GPU architectures tend to be increasingly important in multi-core era nowadays due to their formidable computational horsepower. With the assistant of effective programming paradigms as CUDA, GPUs are widely adopted to accelerate scientific applications. Meanwhile, the surging energy consumption by GPUs becomes a major challenge to both GPU architects and programmers. In addition to the efforts designing energy efficient GPU architecture, comprehensive understanding on how programming affects the energy consumption of GPU application is also indispensable from the programmer perspective.

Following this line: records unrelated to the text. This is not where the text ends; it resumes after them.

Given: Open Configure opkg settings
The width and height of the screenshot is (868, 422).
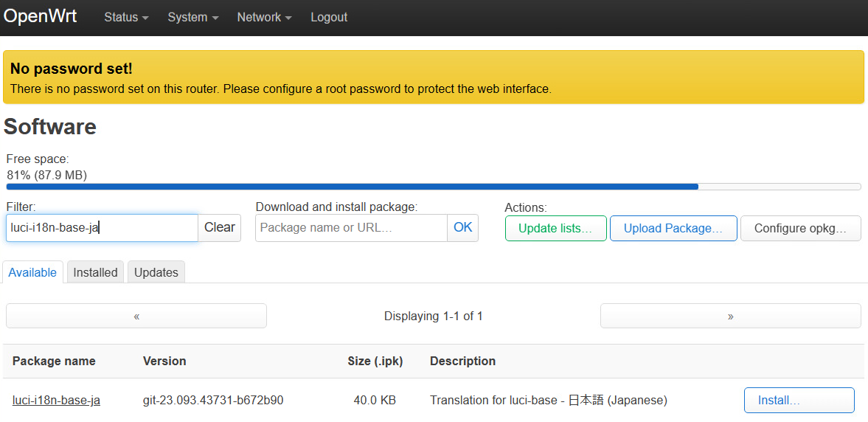Looking at the screenshot, I should [800, 229].
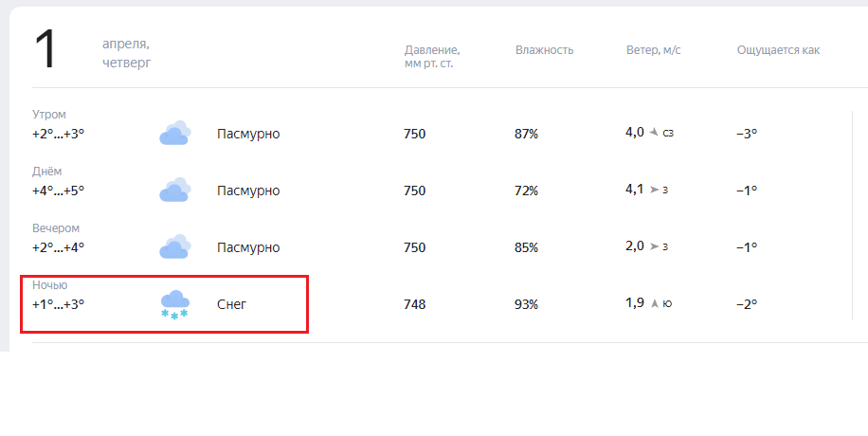Screen dimensions: 868x436
Task: Click the 'Ощущается как' column header
Action: click(x=778, y=49)
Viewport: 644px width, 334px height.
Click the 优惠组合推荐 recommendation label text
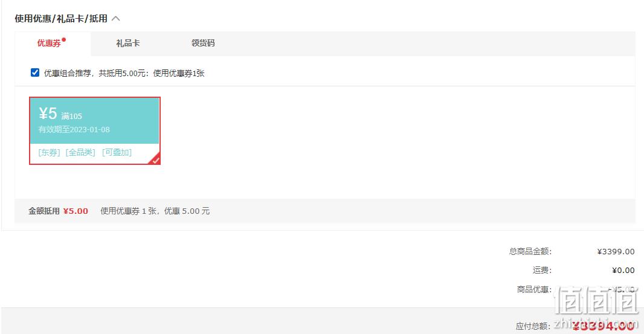click(124, 73)
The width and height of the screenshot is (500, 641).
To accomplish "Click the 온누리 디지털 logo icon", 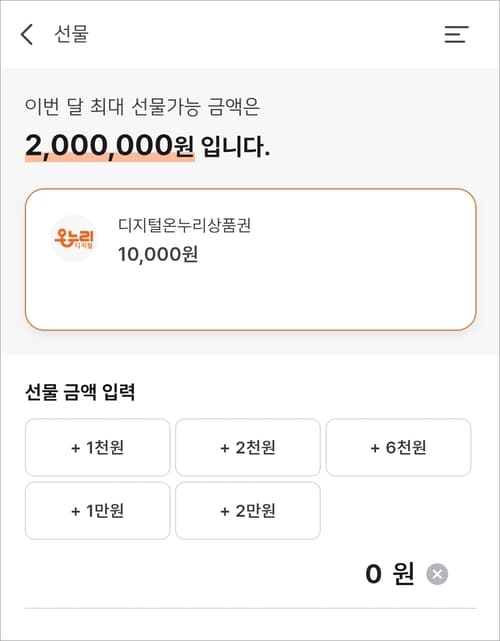I will click(74, 238).
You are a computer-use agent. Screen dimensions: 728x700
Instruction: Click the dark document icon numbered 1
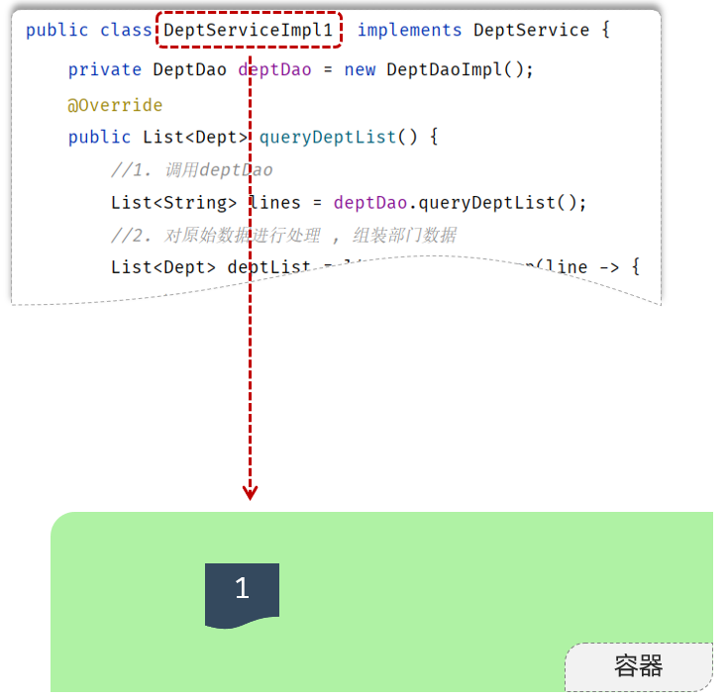[242, 594]
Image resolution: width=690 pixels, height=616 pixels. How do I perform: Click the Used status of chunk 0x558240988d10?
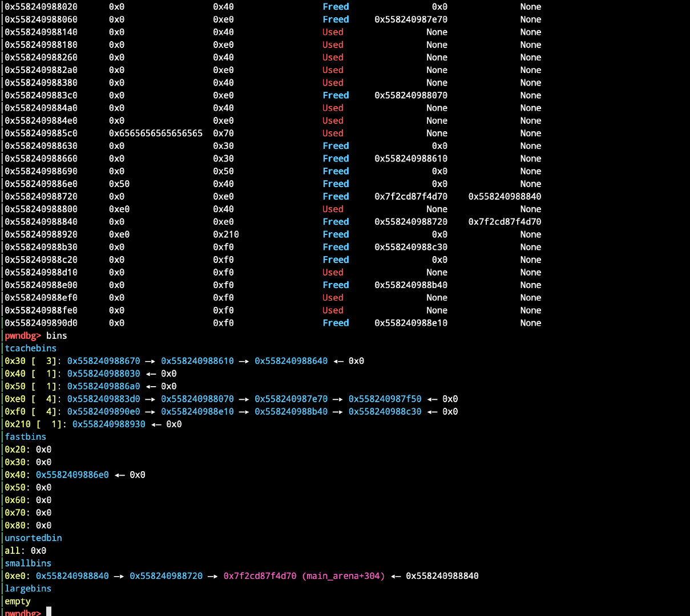tap(333, 273)
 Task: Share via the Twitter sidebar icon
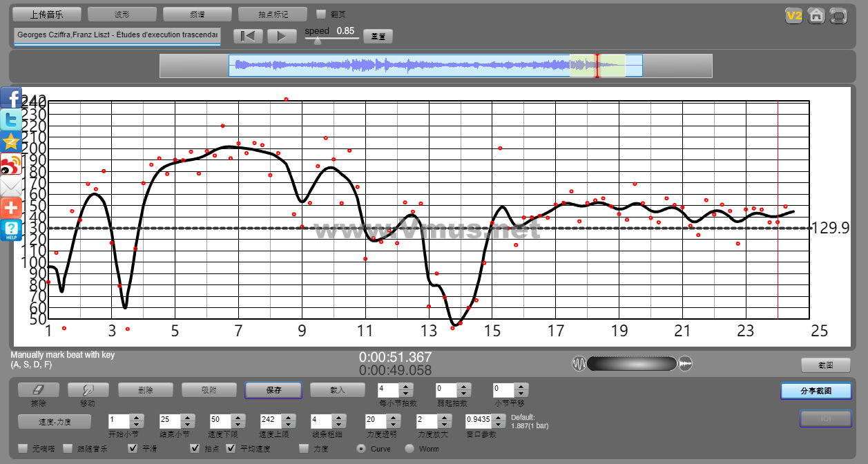tap(11, 120)
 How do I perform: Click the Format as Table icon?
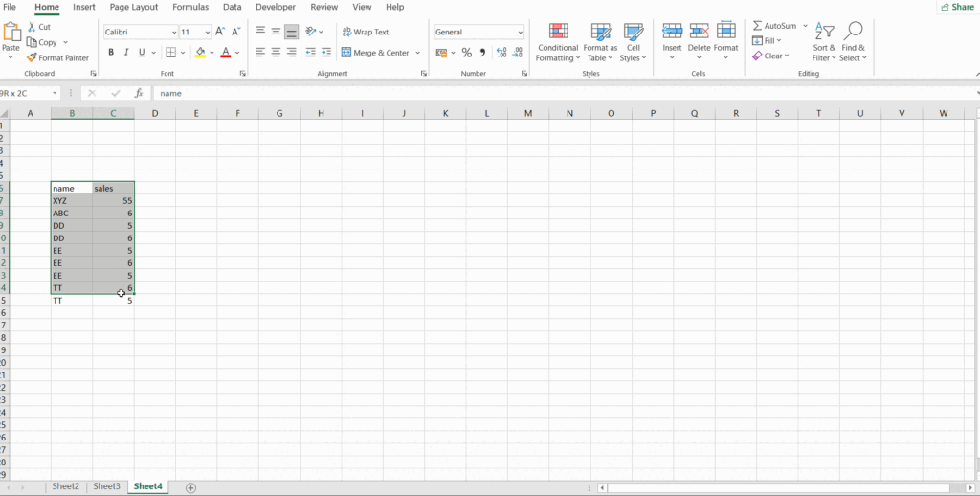point(600,33)
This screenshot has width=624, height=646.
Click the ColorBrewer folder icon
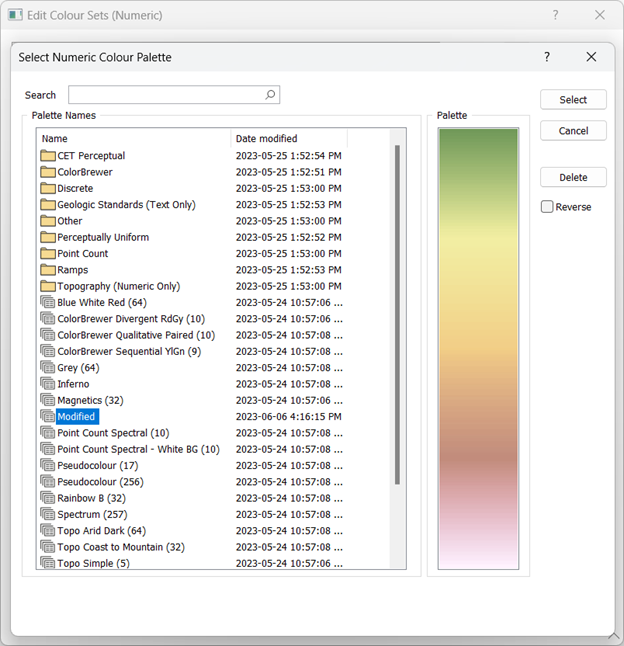tap(47, 172)
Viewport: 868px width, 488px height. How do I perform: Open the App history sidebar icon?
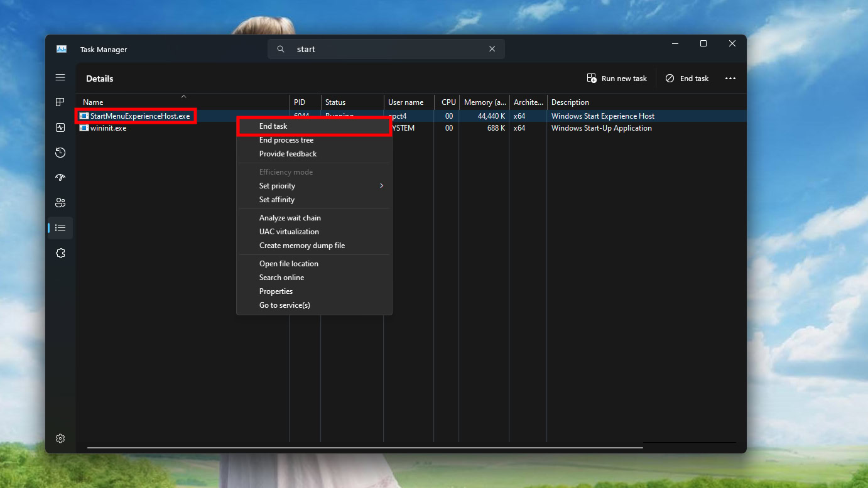point(60,153)
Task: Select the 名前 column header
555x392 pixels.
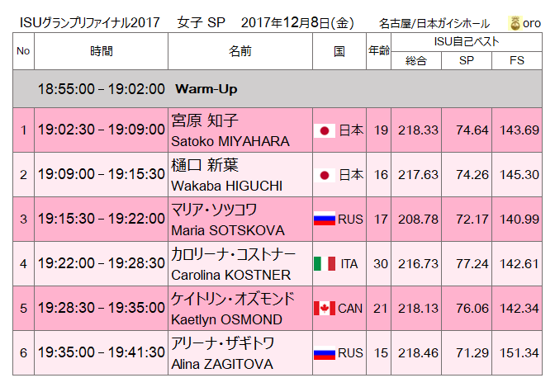Action: click(240, 51)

In this paper, we present a programming-oriented PTX instruction level energy model to provide programmers the ability of predicting the energy consumption of their program. Distinct from previous models which require hardware performance counters or architectural simulations, our model relies on the PTX instruction of a CUDA program which is not only portable but also accurate. With the selected PTX instructions based on empirical study, we apply linear regression to build the GPU energy model. One appealing advantage of our model is that it does not require any instrumentation or profiling of the GPU application during execution. Actually, our model is able to advise the programmers step by step to illustrate how their way of programming impacts the final energy consumption, especially at the stage of hacking the codes. Our model is evaluated on NVIDIA GeForce GTX 470 with Rodinia benchmark suites. The results show the accuracy of our model is promising with average prediction error below 3.7%. With the help of our GPU energy model, the programmers are gaining valuable insights to improve the energy efficiency of the application.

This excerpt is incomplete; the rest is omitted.